> _SHORT EXERCISE 1_: In the forum thread about getting a new phone, what was the writer told on arriving at the store where the phone had supposedly been bought?
> _SHORT EXERCISE 2_: Update the forum thread about getting a new phone. Rewrite the passage starting at "This is a pretty" and ending at "offer a third...", replacing "Zenfone 6" with "Zenfone 8".
> _SHORT EXERCISE 3_: Write what comes next in the forum thread about getting a new phone, continuing from its final sentence.

---------- READING TEXT

So if anyone cares I did not get a phone yesterday. I drove to that store that I supposedly bought one at and was told they were out of stock and have been out of stock and my order was canceled. Calling Verizon back led me in circles of some people telling me that so and so stores had inventory then someone else telling me that they can't even check inventory. I decided that I just wanted to call the stores and speak to someone there to verify. Apparently its not possible to call a verizon store. If you dial a local number for the store you get the address and hours but otherwise you are routed to a verizon call center. Speaking again with the call center they could not figure out how even they could reach a store by telephone. I had a woman actually try off her personal phone and she eventually gave up and said she didn't know what to tell me. So as of right now Verizon tells me that phone would take approx. 2.5 weeks to order in. I could buy it straight from the google store which claims in stock and 2 day shipping but my verizon account is froze up due to my order cancelation so I can't upgrade my line at all for the time being....


----------



## TheLostSwede (Jun 30, 2021)

Time to change service provider?
This is a pretty promising option from Asus that should last a while. They've been very good with software updates since they trimmed back their range to only a few devices and I've been getting most of the security updates for my Zenfone 6 since I got it. They've missed a couple, but I've had two OS updates, we'll see if they'll offer a third...

--------------------
---------- DATA LINES

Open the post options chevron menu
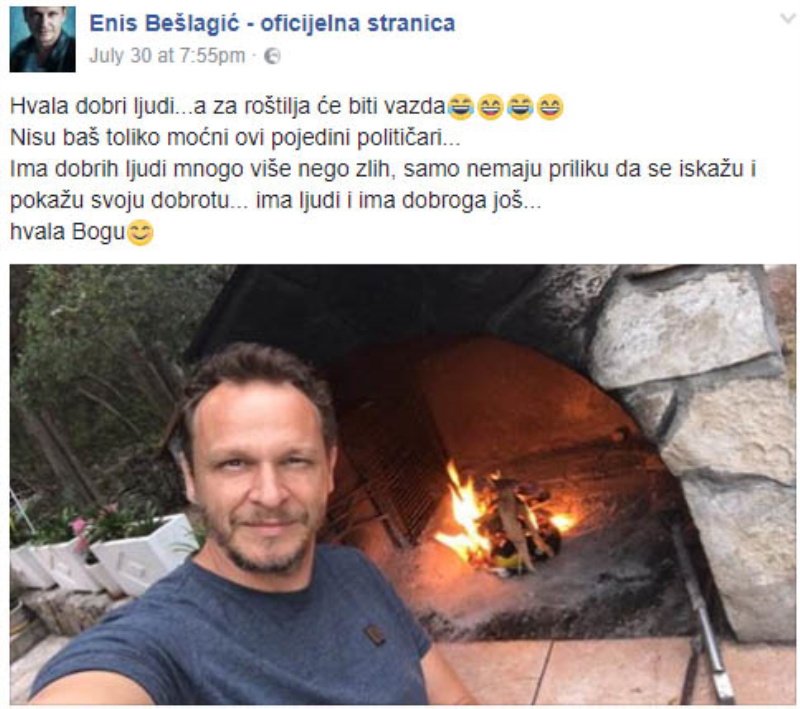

--------------------

> _OUTPUT 1_: The store was out of stock, had been out of stock for a while, and the order had been canceled.

> _OUTPUT 2_:
This is a pretty promising option from Asus that should last a while. They've been very good with software updates since they trimmed back their range to only a few devices and I've been getting most of the security updates for my Zenfone 8 since I got it. They've missed a couple, but I've had two OS updates, we'll see if they'll offer a third...

> _OUTPUT 3_:
Oh and their OS is a pretty clean build of Android.
It seems to be "only" $600 at the moment as well for the 8/128GB model directly from Asus.
Only downside, just as with the Pixel 5 is that there's no memory card slot.








						Asus’ pocket-sized Zenfone 8 arrives in the US for $629
					

Sadly, the Zenfone 8 Flip isn’t destined for a US release.




					www.theverge.com


----------



## Solid State Soul ( SSS ) (Jul 2, 2021)

Might i suggest the Samsung galaxy A52, its got 6gb of ram, large 1080p oled 90hz screen, dust and water resistant, triple camera, 4500mah battery, gorilla glass 5 front protection, HEADPHONE JACK, and all durable plastic back for just 400$.

Its a new release, and Samsung commits 4 years of software support !


----------



## Solid State Soul ( SSS ) (Aug 21, 2021)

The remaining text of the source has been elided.